When Meg and Robin, the twin protagonists of Frances Hodgson Burnett’s Two Little Pilgrims’ Progress: A Story of the City Beautiful (1895), enter the gates of the 1893 Chicago World’s Columbian Exposition for the first time, they gaze in awe at "the fair and noble colonnade, its sweep of columns, statue-crowned, behind them, the wonder of the City Beautiful spread before. . . . On every side these marvels stood; everywhere there was the green of sward and broad-leaved plants, the sapphire of water, the flood of color and human life passing by" (Burnett 95). The exposition brings to life the fairy-tale kingdom the twins have imagined throughout their journey to Chicago and inspires Meg, who tells her brother, "We need not pretend it is a fairy story. . . . It is a fairy story, but it is real" (97; original emphasis). In this succinct statement, Burnett signals the paradoxical project of her book: to create a realistic American fairy tale.

Though contemporary fantasy writers such as L. Frank Baum, famed author of the Oz series, praised Burnett’s fairy tales, scholars today frequently overlook her contributions to the genre, and the ways in which her American fairy tales shaped the development of a national mythology. Laura Barrett, Jack Zipes, and Edward Wagenknecht, for instance, focus instead on the role nineteenth- and early twentieth-century writers like Baum and Frank Stockton played in relocating fairy tales to an American setting.1 Burnett scholars have countered this omission by considering the magical motifs and fairy tale imagery in the author’s work. Lori M. Campbell, for instance, considers how The Secret Garden portrays the "female imagination as a kind of mortal magic" (83). Similarly, Phyllis Bixler Koppes and Eileen Connell discuss Burnett’s appropriation of fairy tale themes in her children’s stories. These scholars suggest that Burnett uses mythic patterns to highlight characters’ virtue, selflessness, and imagination.2

Even these critics, however, focus primarily on the three Burnett stories that are still popular today: Little Lord Fauntleroy (1886), A Little Princess (1905), and The Secret Garden (1911). They too overlook the story in which Burnett most overtly engages fairy tale themes in an [End Page 108] American setting: Two Little Pilgrims’ Progress.
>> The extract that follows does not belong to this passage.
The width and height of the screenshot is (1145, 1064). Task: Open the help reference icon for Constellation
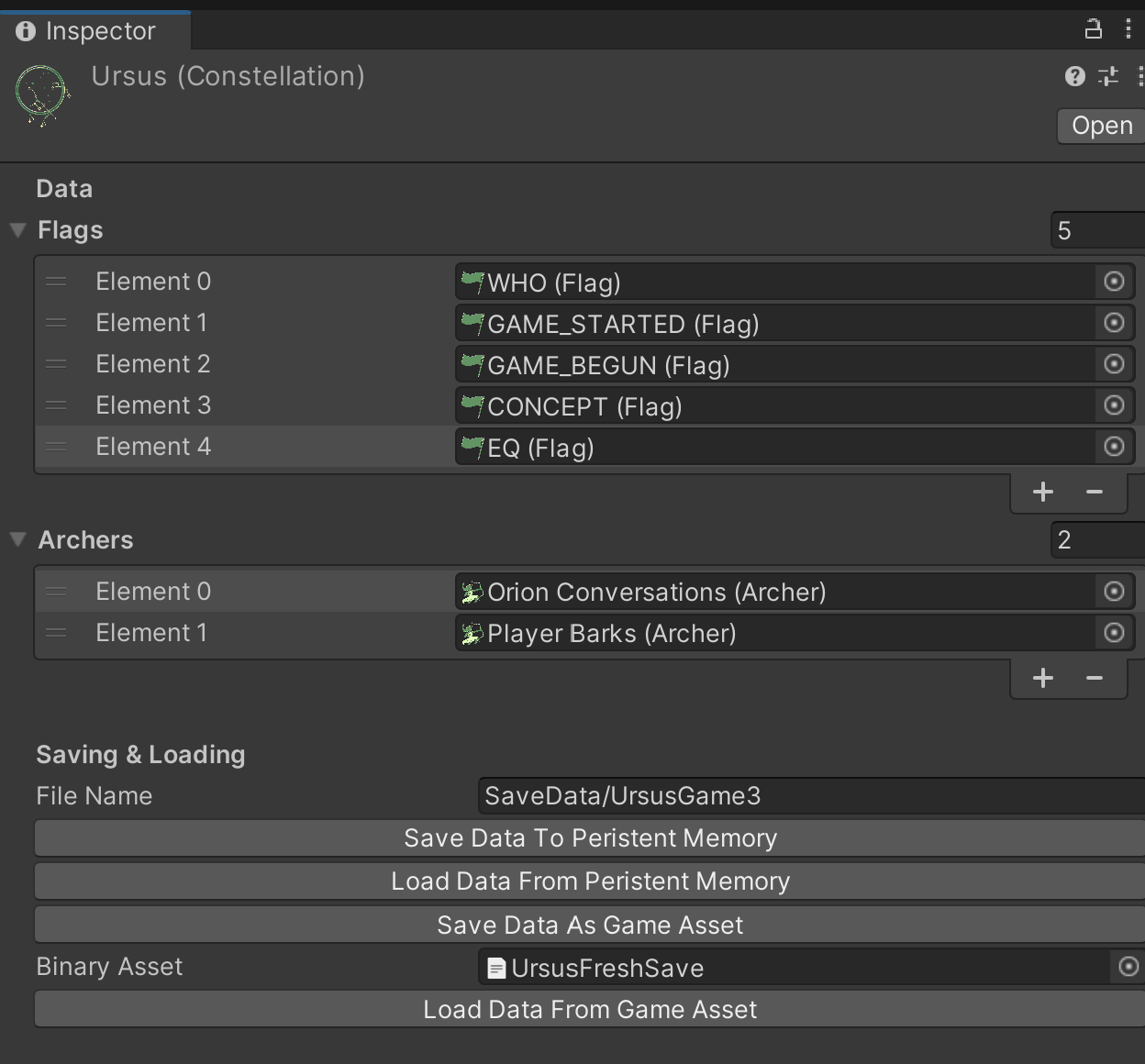tap(1074, 76)
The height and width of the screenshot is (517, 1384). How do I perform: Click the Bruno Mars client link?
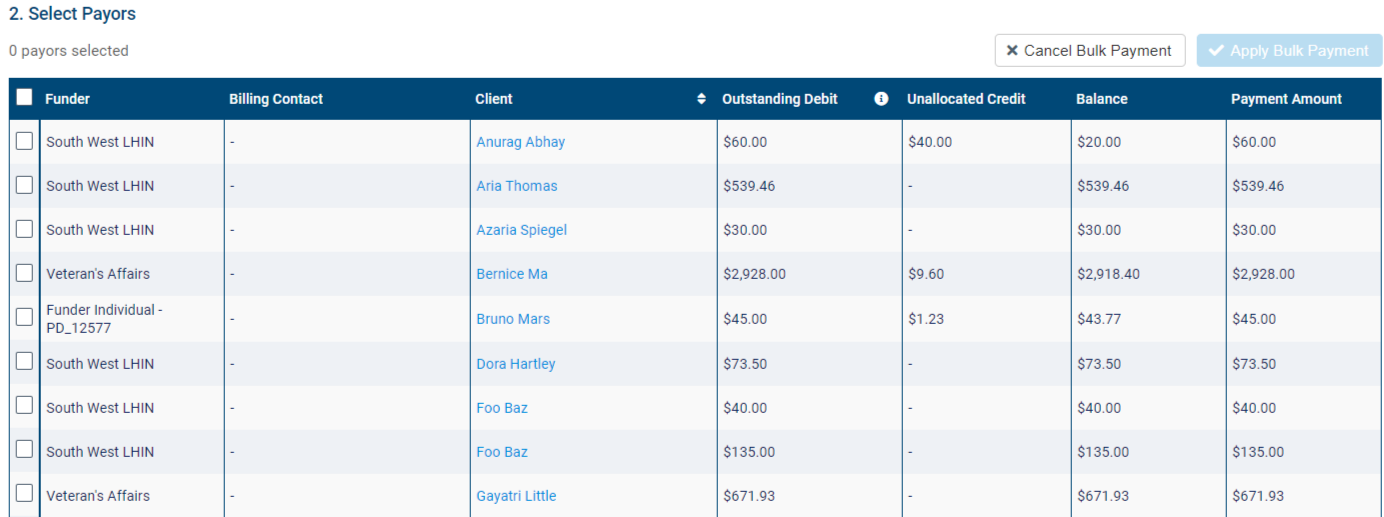tap(513, 319)
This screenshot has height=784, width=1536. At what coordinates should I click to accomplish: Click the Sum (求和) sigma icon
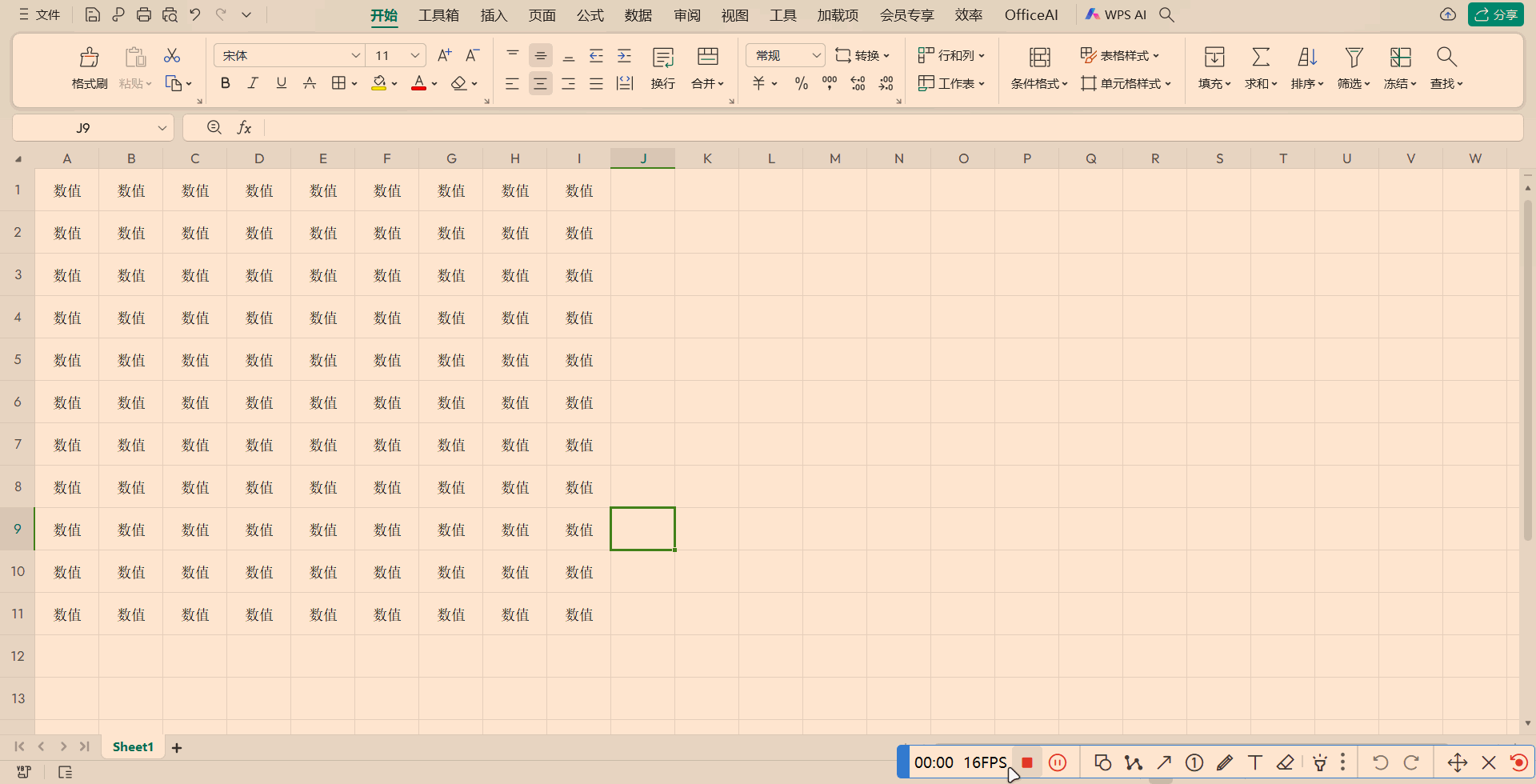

This omission is surprising because Burnett explicitly labels her book as a fairy tale. Near the beginning, for instance, we learn that Meg always told "good stories, full of palaces and knights and robber chiefs and fairies. But this new thing [the exposition] had the thrill of being a fairy story which was real—so real that one could read about it in the newspapers and everybody was talking about it" (22). The narrator reiterates this assertion in the book’s final sentences: "Perhaps, as Meg often said to John Holt, theirs was a fairy story—and why not? There are beautiful things in the world, there are men and women and children with brave and gentle hearts; there are those who work well and give to others the things they have to give and are glad in the giving. . . . And these are the fairy stories" (191). With these closing lines, the narrator emphatically declares that Two Little Pilgrims’ Progress is a fairy story that is nonetheless realistic. By examining only her stories that are still famous today, or by excluding Burnett altogether from the genealogy of the American fairy tale, scholars overlook the complex strategies she used to respond to a specific discourse of economic and imperialist expansion in the late nineteenth-century United States.3

While there is no universally agreed upon definition, scholars note that the turn-of-the-century American fairy tale takes place in an American landscape, features industrious plebian protagonists, and incorporates magical motifs, retaining what Zipes calls "the sense of wonder that distinguishes the literary fairy tale from the moral story, novella, sentimental tale, and other modern short literary genres" (Dreams 6; original emphasis).4 Like Baum and Stockton, Burnett created democratic, economically savvy protagonists who are invested and implicated in US expansion. Moreover, as Meg’s statement above suggests...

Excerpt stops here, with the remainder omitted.